Tobi Depunkt von der Partei Die PARTEI fragt:
"Lieber #WikiPeter, warum spricht man beim großen Geschäft eigentlich von Stuhlgang?"
WikipeteR antwortet:
"Wenn man die erkrankten Personen nicht sofort behandeln würde, wäre das Altenheim innerhalb kurzer Zeit von einem braunen Sud befallen. Und am Ende macht keiner mehr das Maul auf, denn wer bis Oberkante Unterlippe in der Scheiße steht, befürchtet, daß es direkt rein läuft. Und damit sind wir beim Thema! Sie verstehen: Wenn man Scheiße an den Hacken hat, sollte man rechtzeitig handeln."
Mit diesen derben und schönen Worten wurde am 8. Dezember im Göttinger Kreistag von Rieke Wolters (Die PARTEI) die Resolution "Mitglieder des Kreistages, Stadt- und Gemeinderäte dürfen nicht bedroht werden" begründet. Anlaß dieser von der Kreistagsgruppe Linke/Piraten/PARTEI eingebrachten Resolution war ein bewaffneter Angriff des faschistischen "Freundeskreises Thüringen/Südniedersachsen" auf den Kreistagsabgeordneten Meinhart Ramaswamy (Piraten) und dessen Familie. Die Polizei hatte diese Hardcore-Nazis vorher freundlich von Duderstadt nach Göttingen eskortiert und dort losgelassen. Und worüber regte man sich auf? Sie erraten es: über die Wortwahl. Dabei ist das Wort, über das man sich da aufregt, höchst zutreffend für das, was damit gekennzeichnet werden soll.
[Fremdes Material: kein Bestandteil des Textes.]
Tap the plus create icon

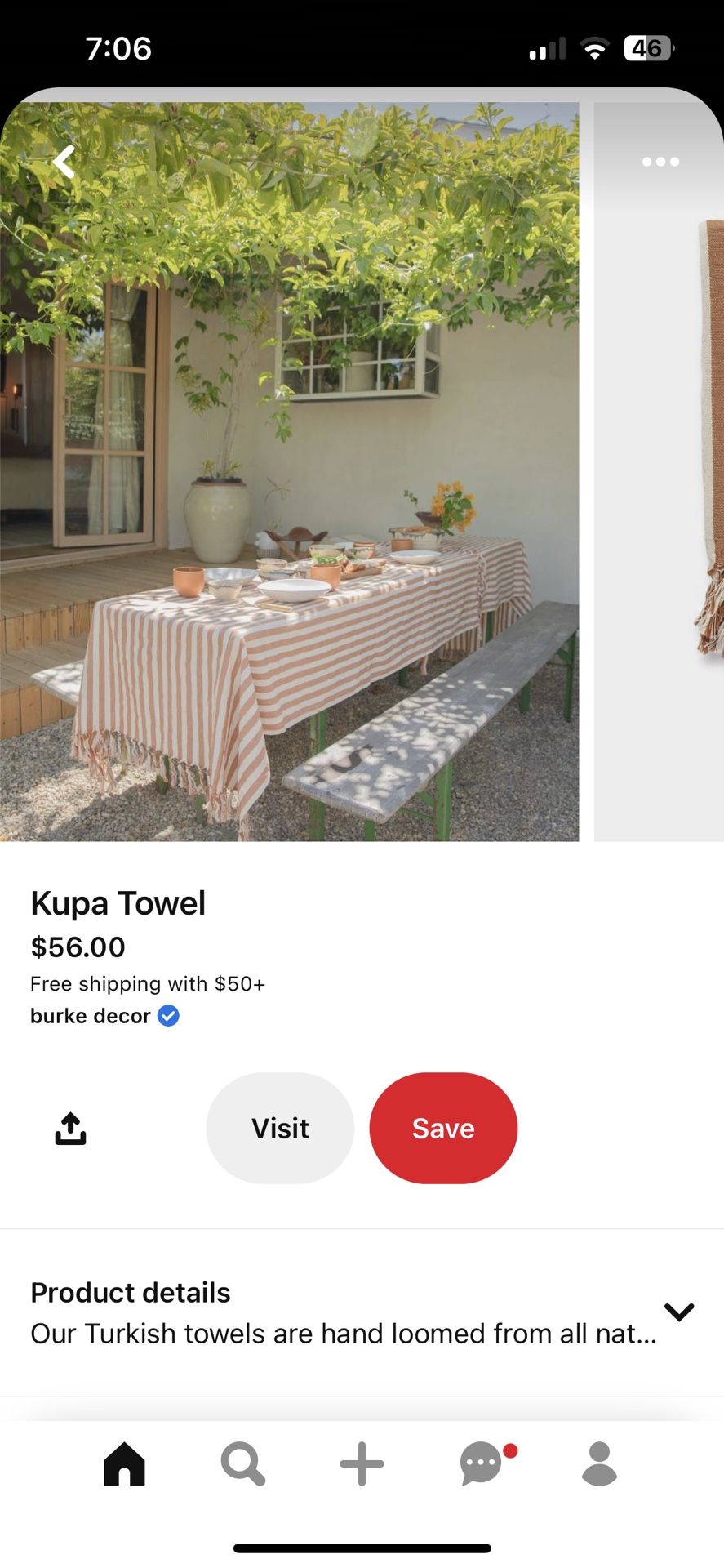pos(362,1463)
Das Wort "Scheiße" (auch: scheisze, schite, schiet) kann schriftlich bis in die Zeit vor der ersten Jahrtausendwende nachgewiesen werden und bezeichnete zunächst wie auch sein weniger anrüchiges Pendant "Stuhlgang" (auch: stulgang) aus der heutigen Frage das Exkrement nur in seiner krankhaften Form der Diarrhoe, vulgo Dünnpfiff.
"und welliche frau irem mann ist undertan, der wünsch ich, dasz si ir lebtag müesz die scheisze han." (Fastnachtsspiel aus dem 15. Jahrhundert)
So alt wie das Wort selbst, ist auch die Gewohnheit, "Scheiße" im übertragenen Sinn auf alles im Leben anzuwenden, das verachtenswert, schlecht und nichts wert ist.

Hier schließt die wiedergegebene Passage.